Yeah if you're the only driver in the area and you ignore the first ping than there should be some primetime on the ride to entice a driver to drive that far for what could be a crappy fare , even a small PT of 50% would get someone to take a chance on a ride like that


----------



## Ride-Share-Risk-Manager (Mar 16, 2017)

The problem with those "you are the only driver" requests is that they are never a long distance highly rated appreciative passenger. Instead they are always a high maintenance, super cheap, need a diaper change passengers who won't call Uber because they won't pay surge and who will keep pinging on Lyft to get what they want. However, the responsibility is LYFTs to say that they have no drivers in the area and stop re-pinging you. The problem is that Lyft run their company as if it is a social service where drivers should respond to every ride request without regard to personal safety or being able to make any money.


----------



## Jcposeidon (Oct 3, 2017)

Ride-Share-Risk-Manager said:


> The problem with those "you are the only driver" requests is that they are never a long distance highly rated appreciative passenger. Instead they are always a high maintenance, super cheap, need a diaper change passengers who won't call Uber because they won't pay surge and who will keep pinging on Lyft to get what they want. However, the responsibility is LYFTs to say that they have no drivers in the area and stop re-pinging you. The problem is that Lyft run their company as if it is a social service where drivers should respond to every ride request without regard to personal safety or being able to make any money.
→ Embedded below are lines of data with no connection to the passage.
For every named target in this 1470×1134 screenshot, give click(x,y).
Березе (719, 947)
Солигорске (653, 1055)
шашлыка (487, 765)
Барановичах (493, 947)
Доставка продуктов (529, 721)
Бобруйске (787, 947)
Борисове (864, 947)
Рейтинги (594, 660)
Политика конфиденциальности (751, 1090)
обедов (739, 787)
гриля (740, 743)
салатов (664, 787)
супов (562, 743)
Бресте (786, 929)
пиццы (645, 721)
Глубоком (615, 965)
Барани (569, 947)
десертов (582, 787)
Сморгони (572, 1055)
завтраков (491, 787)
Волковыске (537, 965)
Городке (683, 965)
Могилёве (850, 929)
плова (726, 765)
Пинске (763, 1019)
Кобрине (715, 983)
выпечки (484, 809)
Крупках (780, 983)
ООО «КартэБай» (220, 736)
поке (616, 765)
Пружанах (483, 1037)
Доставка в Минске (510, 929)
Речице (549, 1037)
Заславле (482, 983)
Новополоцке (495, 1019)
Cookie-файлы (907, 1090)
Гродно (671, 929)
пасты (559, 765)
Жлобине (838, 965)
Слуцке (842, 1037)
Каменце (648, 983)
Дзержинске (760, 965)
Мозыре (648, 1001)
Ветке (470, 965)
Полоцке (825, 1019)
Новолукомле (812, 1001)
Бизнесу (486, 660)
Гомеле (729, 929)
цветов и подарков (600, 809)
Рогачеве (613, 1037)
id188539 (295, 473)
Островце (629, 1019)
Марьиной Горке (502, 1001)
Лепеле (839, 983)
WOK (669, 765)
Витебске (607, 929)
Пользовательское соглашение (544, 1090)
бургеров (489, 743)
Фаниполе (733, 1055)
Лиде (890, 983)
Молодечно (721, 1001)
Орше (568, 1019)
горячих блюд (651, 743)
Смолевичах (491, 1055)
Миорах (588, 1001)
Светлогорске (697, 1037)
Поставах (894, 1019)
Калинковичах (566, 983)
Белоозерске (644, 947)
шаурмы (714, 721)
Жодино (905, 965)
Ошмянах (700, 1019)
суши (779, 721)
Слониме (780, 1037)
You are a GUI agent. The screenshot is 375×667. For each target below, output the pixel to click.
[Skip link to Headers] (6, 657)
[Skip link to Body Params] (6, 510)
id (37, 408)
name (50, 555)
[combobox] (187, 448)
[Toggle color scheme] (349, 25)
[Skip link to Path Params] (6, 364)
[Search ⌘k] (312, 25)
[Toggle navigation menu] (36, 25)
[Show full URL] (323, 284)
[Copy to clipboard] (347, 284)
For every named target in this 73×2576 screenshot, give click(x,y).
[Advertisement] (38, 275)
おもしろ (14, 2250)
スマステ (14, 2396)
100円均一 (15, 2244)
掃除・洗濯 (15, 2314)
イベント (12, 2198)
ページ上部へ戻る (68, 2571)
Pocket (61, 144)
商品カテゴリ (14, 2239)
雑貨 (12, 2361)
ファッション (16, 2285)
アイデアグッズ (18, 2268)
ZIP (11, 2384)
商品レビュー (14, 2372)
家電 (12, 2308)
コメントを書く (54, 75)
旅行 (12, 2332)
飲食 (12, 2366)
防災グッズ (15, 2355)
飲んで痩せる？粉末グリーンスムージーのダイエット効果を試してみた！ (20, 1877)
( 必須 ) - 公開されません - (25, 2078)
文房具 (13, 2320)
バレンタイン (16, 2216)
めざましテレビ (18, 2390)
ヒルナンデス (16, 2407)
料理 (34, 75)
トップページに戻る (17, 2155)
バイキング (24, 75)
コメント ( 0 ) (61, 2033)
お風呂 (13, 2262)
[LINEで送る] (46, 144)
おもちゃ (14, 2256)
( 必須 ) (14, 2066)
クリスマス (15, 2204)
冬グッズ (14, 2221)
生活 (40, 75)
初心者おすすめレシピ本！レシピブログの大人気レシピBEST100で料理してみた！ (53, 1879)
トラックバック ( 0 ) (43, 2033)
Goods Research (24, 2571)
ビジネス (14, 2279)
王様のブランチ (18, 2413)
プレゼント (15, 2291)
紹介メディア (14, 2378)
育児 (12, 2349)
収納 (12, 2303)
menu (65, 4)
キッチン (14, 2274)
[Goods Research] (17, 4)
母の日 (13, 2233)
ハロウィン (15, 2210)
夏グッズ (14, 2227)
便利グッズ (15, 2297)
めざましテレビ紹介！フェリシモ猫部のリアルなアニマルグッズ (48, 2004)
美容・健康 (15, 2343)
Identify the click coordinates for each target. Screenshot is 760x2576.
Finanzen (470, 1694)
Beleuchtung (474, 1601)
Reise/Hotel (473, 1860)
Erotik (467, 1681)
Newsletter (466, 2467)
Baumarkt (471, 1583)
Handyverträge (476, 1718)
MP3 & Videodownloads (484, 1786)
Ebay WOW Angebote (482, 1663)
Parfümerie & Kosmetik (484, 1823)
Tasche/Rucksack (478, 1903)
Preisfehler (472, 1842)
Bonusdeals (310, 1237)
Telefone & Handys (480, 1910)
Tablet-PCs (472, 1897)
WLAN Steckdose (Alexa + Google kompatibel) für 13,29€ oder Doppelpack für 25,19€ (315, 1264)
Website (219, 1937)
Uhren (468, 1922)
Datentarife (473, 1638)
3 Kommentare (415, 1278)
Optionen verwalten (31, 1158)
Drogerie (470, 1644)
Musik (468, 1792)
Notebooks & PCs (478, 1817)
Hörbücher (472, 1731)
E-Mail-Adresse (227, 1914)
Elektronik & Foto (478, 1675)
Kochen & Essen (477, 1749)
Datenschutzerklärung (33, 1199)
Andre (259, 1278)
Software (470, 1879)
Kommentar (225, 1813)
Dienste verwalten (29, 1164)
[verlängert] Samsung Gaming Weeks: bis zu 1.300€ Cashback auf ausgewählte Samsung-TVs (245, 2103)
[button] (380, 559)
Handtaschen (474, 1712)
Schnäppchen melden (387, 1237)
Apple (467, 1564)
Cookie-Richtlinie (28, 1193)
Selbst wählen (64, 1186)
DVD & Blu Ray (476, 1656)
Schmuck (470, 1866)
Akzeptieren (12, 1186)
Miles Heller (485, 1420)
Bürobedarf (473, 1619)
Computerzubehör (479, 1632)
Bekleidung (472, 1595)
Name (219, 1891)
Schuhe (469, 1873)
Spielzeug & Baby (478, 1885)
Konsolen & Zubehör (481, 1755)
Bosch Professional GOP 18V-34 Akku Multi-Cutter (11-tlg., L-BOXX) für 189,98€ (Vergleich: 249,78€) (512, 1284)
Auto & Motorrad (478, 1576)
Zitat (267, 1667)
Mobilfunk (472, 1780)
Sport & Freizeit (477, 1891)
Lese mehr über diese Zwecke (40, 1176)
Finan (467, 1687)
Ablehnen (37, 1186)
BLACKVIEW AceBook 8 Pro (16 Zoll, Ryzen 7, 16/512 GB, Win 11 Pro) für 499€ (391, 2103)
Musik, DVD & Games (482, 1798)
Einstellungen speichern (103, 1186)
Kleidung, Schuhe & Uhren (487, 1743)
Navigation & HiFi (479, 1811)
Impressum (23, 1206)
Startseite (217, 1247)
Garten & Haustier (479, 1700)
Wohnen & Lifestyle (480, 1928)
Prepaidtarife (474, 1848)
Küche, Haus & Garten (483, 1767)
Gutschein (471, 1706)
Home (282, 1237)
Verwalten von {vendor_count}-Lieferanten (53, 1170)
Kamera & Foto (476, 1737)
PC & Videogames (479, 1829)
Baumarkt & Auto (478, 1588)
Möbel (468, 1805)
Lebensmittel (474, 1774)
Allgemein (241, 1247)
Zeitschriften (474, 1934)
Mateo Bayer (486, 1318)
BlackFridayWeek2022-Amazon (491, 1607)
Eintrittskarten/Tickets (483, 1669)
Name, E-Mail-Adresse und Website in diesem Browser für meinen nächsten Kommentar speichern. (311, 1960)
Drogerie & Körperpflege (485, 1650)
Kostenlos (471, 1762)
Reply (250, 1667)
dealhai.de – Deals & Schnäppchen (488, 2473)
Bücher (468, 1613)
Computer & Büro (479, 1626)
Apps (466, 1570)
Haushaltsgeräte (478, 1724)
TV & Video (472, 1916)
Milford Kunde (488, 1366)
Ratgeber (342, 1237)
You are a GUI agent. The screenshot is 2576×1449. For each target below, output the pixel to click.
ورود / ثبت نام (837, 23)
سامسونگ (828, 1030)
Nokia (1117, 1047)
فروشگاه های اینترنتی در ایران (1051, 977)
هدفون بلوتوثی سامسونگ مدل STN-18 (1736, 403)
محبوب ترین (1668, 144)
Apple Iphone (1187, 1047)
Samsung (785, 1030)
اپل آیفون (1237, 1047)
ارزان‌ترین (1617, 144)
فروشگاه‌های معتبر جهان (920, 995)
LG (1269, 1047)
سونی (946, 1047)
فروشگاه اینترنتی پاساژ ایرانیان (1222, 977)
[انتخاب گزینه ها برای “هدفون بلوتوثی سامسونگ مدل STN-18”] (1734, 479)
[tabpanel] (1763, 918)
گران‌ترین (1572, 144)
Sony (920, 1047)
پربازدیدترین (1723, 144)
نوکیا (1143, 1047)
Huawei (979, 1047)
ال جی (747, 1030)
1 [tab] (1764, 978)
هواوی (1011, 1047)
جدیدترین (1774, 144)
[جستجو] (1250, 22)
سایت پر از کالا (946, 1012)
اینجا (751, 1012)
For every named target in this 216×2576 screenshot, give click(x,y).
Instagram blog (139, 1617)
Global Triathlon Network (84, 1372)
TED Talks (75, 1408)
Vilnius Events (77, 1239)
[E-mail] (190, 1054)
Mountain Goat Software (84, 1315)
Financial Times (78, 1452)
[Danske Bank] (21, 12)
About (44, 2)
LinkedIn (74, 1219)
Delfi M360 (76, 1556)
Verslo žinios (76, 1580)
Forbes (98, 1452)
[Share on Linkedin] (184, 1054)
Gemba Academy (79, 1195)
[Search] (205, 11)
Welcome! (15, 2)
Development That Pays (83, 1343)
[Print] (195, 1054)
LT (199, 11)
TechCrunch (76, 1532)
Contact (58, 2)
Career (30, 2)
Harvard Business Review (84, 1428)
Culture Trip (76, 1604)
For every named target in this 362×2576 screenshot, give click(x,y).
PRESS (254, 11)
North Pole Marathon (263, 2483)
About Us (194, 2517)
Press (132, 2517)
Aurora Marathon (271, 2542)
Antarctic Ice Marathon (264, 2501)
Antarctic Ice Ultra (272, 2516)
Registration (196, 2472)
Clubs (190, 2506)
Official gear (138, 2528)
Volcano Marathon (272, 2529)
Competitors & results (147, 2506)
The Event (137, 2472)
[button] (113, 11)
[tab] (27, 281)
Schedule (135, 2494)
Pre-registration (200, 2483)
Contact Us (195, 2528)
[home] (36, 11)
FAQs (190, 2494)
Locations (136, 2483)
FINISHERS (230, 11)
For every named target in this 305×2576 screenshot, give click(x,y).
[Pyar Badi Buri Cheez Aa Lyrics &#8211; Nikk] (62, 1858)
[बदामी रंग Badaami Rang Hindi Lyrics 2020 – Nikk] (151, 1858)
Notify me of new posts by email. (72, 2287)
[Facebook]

Thats not true for them being high maintenance. I had this happen while waiting on a scheduled ride. I declined twice and finally took it after my other ride wasnt showing up. It acrually paid more than my scheduled ride by $10 which worked out to my advantage.


----------



## Woohaa (Jan 15, 2017)

"Help me Obi Wan Kenobi. You're my only hope."


----------



## bmedle (Jul 19, 2017)

As others have said, rather than re-pinging the driver constantly, how about offering a little incentive for your time? If UberLyft offers up Surge/PrimeTime during high demand times, why not pass on the additional cost to a rider wanting a pickup in some isolated area 30 minutes from the nearest driver?

Up here in Rochester, I routinely get these pings to these outlying areas. The few times I've (foolishly) accepted them, I was treated to short rides for angry, unappreciative paxholes upset that they had to wait so long or, in one case, had to wait a few hours because there was no car even close enough to ping. One lady wanted a ride from the bar to her house five miles away. I straight out demanded a cash tip. I drove 30 minutes to the middle of nowhere to take her even further into the abyss. You need to at least reimburse me for my gas I'll be burning returning to civilization. Her two male companions were cool and gave me money, but this lady one-starred me and flagged me in every available category. (Yes, I was stupid at every turn of this transaction, so I kind of earned it.)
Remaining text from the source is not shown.